Cobra Biologics and CombiGene AB announced that they have signed agreements covering Good Manufacturing Practice (GMP) production of two essential plasmids needed for the manufacture of CG01, a gene therapy designed for the treatment of drug resistant focal epilepsy.
The GMP production of two essential plasmids, derived from master cell banks, represents a crucial development in the production of CG01 for the first clinical study. Increasing production of plasmids to large scale and according to GMP requires management of the scale-up process to ensure plasmids are of therapeutic-grade quality. Cobra’s long-established plasmid production platform along with in-house expertise will ensure high quality plasmids are produced for CG01.
The agreement follows the recent announcement that Cobra had successfully completed production of the GMP master cell banks to produce three plasmids used as starting material for CombinGene’s gene therapy vector, CG01.

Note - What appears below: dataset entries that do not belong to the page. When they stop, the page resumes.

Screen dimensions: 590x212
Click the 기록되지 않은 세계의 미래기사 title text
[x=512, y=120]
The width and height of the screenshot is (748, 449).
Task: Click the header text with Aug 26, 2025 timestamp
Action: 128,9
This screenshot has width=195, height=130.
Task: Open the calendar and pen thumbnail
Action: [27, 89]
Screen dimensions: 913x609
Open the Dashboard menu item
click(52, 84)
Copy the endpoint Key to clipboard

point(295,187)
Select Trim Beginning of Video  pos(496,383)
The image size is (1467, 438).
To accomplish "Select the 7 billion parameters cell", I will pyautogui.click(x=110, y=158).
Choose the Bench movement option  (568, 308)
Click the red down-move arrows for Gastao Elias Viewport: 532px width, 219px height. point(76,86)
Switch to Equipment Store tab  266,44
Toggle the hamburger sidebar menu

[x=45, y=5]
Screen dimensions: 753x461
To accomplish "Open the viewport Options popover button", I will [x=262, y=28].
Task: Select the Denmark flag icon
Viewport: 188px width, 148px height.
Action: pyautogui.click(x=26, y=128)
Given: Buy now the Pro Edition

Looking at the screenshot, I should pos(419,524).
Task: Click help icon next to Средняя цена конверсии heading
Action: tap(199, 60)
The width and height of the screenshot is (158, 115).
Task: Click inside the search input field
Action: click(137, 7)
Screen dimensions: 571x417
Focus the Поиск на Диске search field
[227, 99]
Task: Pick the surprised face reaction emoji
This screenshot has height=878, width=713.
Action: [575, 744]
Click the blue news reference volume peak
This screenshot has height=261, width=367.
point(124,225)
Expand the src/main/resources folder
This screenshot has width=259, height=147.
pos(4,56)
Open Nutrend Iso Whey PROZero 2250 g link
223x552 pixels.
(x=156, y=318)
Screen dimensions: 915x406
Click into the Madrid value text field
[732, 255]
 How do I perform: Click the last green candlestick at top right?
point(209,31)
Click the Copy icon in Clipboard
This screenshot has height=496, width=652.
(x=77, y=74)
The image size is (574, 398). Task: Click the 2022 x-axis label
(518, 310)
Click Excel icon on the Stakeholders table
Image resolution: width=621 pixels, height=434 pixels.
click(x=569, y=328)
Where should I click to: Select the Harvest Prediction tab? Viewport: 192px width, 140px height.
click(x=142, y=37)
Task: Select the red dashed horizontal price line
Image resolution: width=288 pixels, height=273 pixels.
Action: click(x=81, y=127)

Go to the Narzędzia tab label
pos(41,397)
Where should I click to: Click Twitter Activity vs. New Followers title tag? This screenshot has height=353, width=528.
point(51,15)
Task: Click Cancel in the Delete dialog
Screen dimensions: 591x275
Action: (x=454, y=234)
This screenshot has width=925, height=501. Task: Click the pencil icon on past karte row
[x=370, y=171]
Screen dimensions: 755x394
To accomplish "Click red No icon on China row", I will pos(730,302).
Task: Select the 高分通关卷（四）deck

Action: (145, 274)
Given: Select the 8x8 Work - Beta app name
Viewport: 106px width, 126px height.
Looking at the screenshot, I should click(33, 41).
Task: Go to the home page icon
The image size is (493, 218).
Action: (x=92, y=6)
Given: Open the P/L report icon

Jan Nilsson, CEO, CombiGene: “The fact that CombiGene has now signed an agreement with Cobra regarding the production of two plasmids is very positive as we thus secure access to crucial components for the production of CG01. Cobra has consistently delivered in terms of both time and quality and it is therefore very satisfactory that they will now be responsible for the production of this important part in the production of CG01. Through this agreement with Cobra, we are taking another step closer to clinical studies.”
Peter Coleman, Chief Executive, Cobra Biologics: “We are excited to continue the journey with CombiGene and this agreement is the next big step in the production of CG01. We have a well-established plasmid production platform and in-house expertise in quality control that will ensure the delivery of GMP quality plasmid.”
CG01 is a gene therapy developed to treat drug-resistant focal epilepsy. Every year, approximately 47,000 drug-resistant patients with this type of epilepsy are estimated to be added in the United States, EU5, Japan and China. CombiGene believes that it is realistic that 10-20 percent of these patients could be treated with the company’s gene therapy. The global market for drug candidate CG01 is estimated at USD 750 –1 500 million annually.